Um dos envolvidos no estupro coletivo de uma adolescente de 17 anos se entrega à Polícia. Mattheus Verissimo Zoel Martins, de 19 anos, se apresentou na Delegacia de Copacabana, que investiga o caso.
Ainda são considerados foragidos pelo crime: Bruno Felipe dos Santos Allegretii, de 18 anos, João Gabriel Xavier Bertho, de 19, e Vitor Hugo Oliveira Simonin, de 18, que é filho do subsecretário de Governança, Compliance e Gestão Administrativa do Governo do Rio, Vitor Hugo Oliveira Simonin.
Os quatro são réus pelo crime de estupro com cuncurso de pessoas.
Após relatos nas redes sociaisl, a Polícia Civil começou a investigar de Bruno fugiu para a Europa e João Gabriel, para os Estados Unidos. Segundo fontes da BandNews, a Polícia Federal informou à corporação que não há registro de saída dos dois do país.

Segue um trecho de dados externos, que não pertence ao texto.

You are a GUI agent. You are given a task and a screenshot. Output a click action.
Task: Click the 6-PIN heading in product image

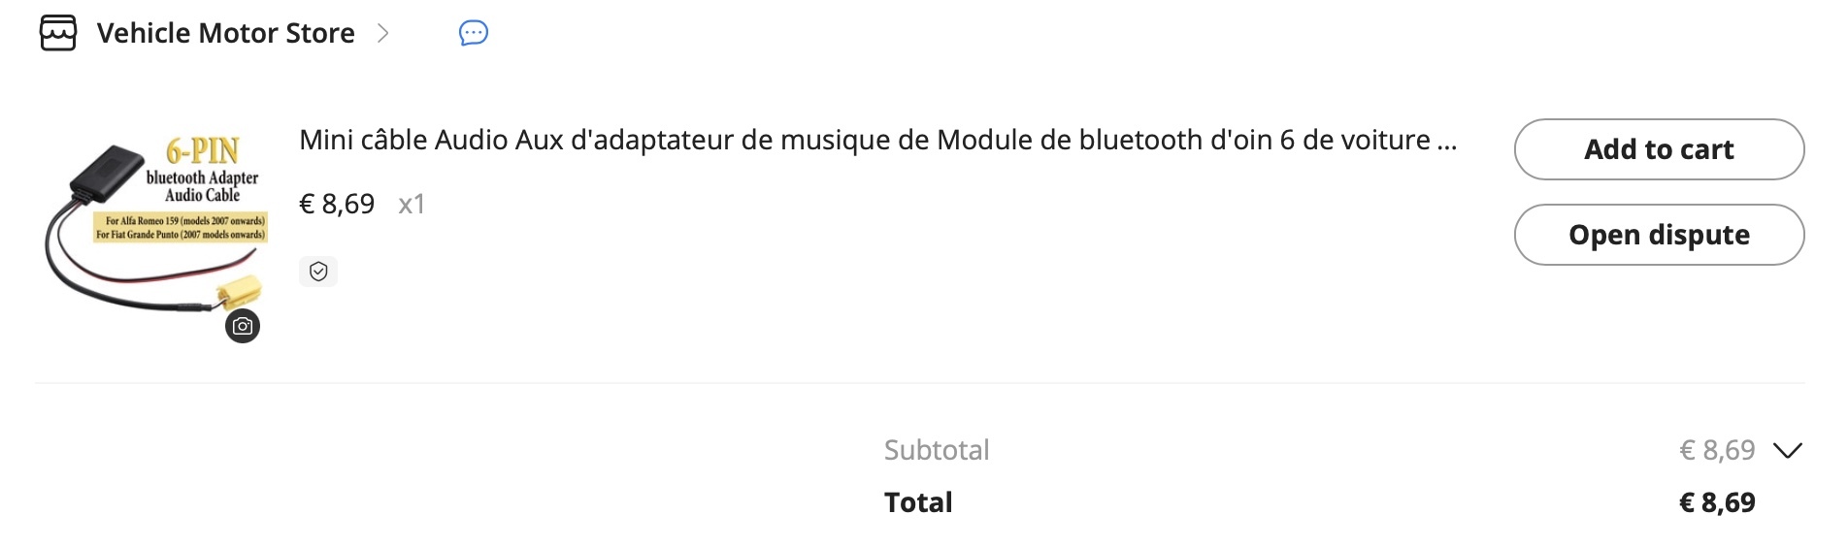(202, 150)
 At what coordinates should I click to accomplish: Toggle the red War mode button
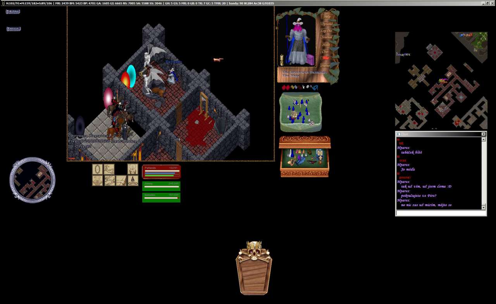pos(326,58)
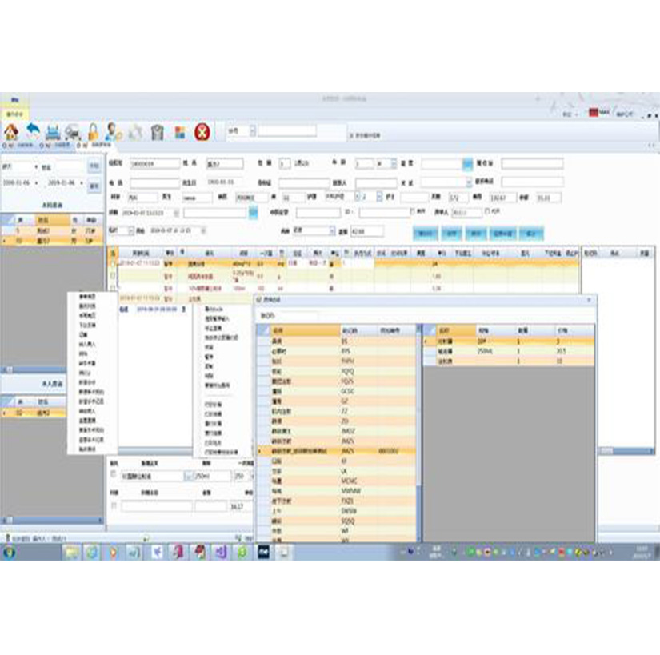Toggle the lower checkbox in bottom entry panel
The image size is (660, 655).
(113, 506)
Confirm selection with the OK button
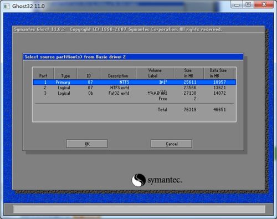277x219 pixels. tap(87, 144)
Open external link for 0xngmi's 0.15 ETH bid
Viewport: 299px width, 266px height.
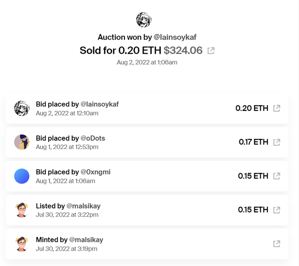point(277,176)
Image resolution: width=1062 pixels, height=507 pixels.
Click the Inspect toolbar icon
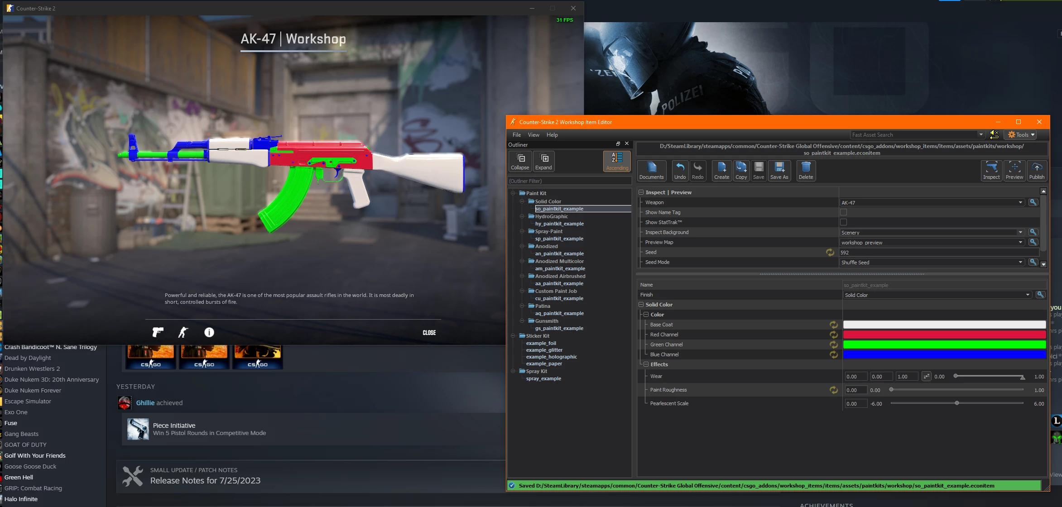pyautogui.click(x=991, y=170)
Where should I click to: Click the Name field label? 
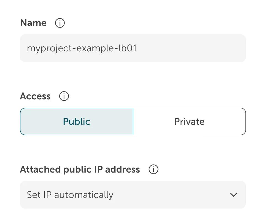pyautogui.click(x=33, y=23)
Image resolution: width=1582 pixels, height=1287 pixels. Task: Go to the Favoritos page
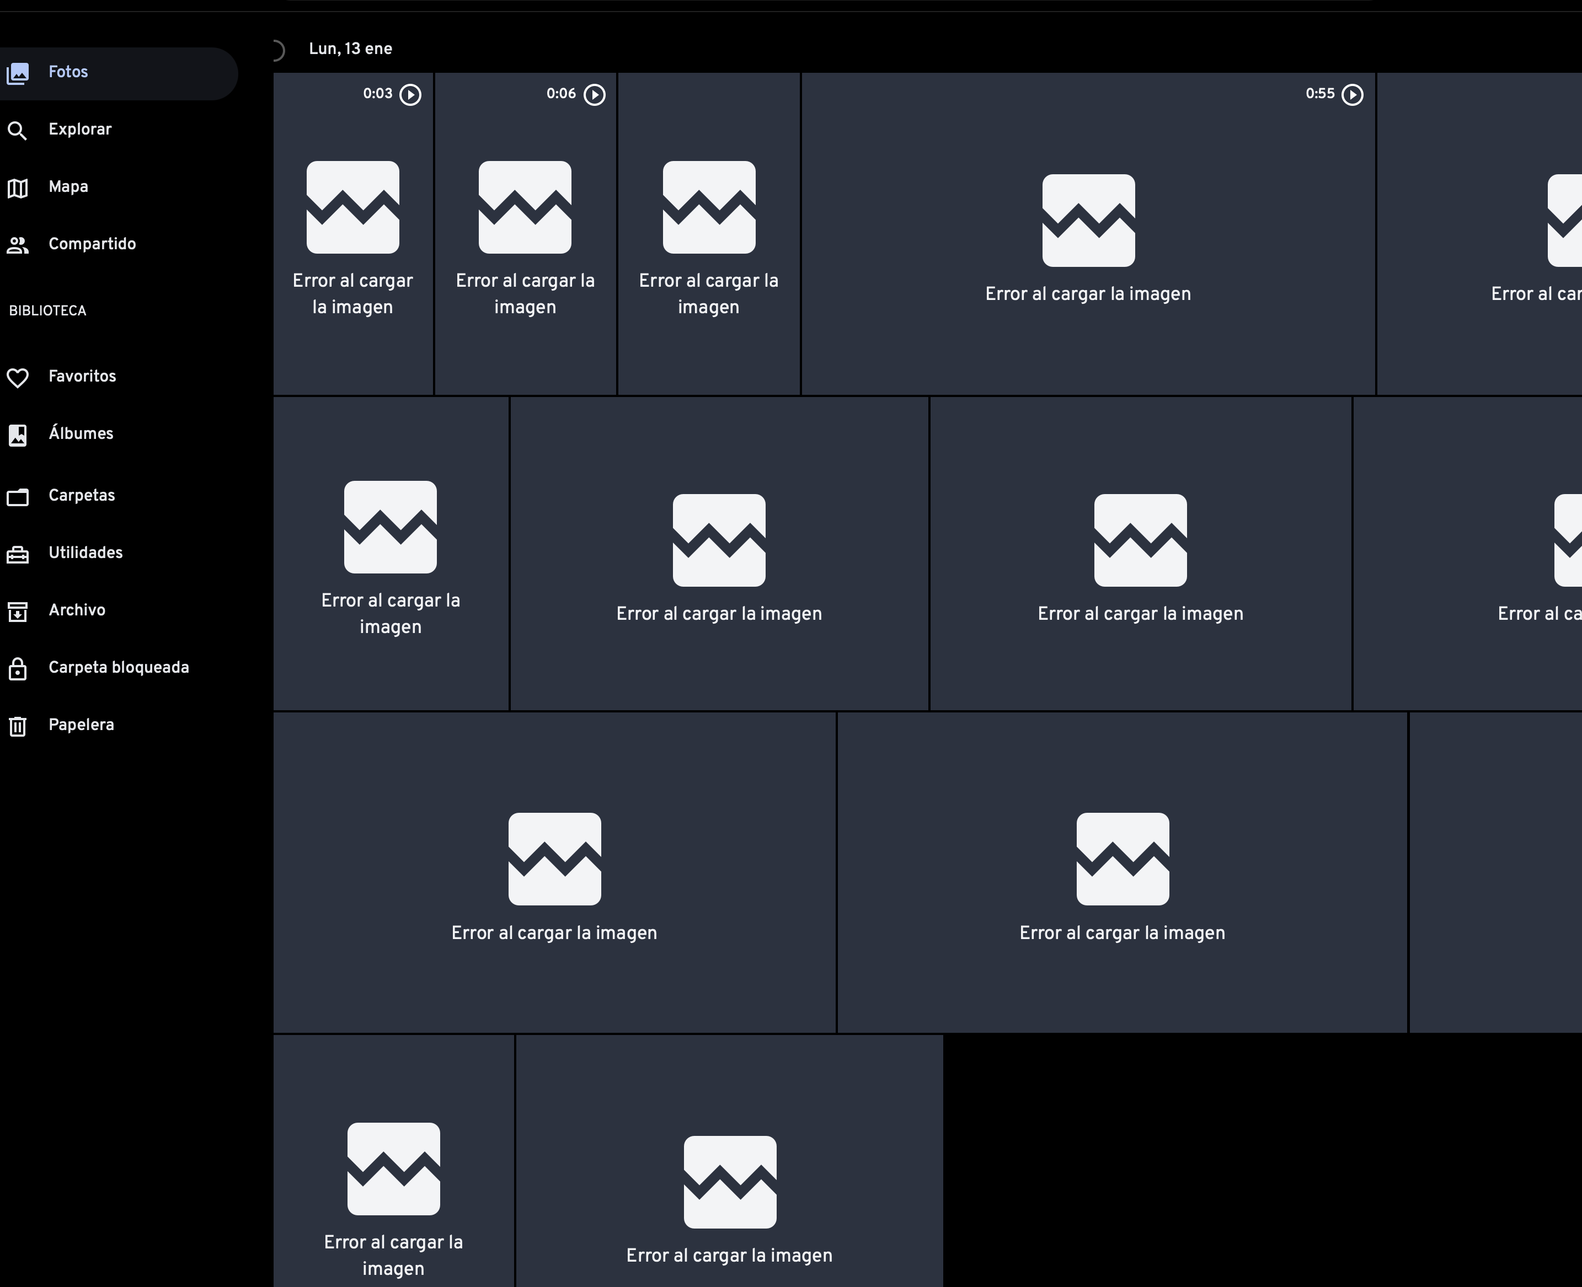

Na segunda-feira (2), o desembargador Luiz Noronha Dantas negou o pedido de habeas corpus feito pela defesa dos acusados. O caso aconteceu que está em segredo de justiça aconteceu no dia 31 de janeiro.
O apartamento onde ocorreu o crime aconteceu na casa do subsecretário de Governança, Compliance e Gestão Administrativa do Governo do Rio, braço da Secretaria de Estado de Desenvolvimento Social e Direitos Humanos. José Carlos Costa Simonin, que é pai de Vitor Hugo. O subsecretário não estava presente no momento do estupro. O imóvel é alugado em plataformas de hospedagens.
A titular da pasta, Rosângela Gomes, disse que recebeu com surpresa o envolvimento parental de José Carlos Costa Simonin e que não compactua com nenhum ato que fira a dignidade feminina. No entanto, ela não disse se vai exonerar o subsecretário.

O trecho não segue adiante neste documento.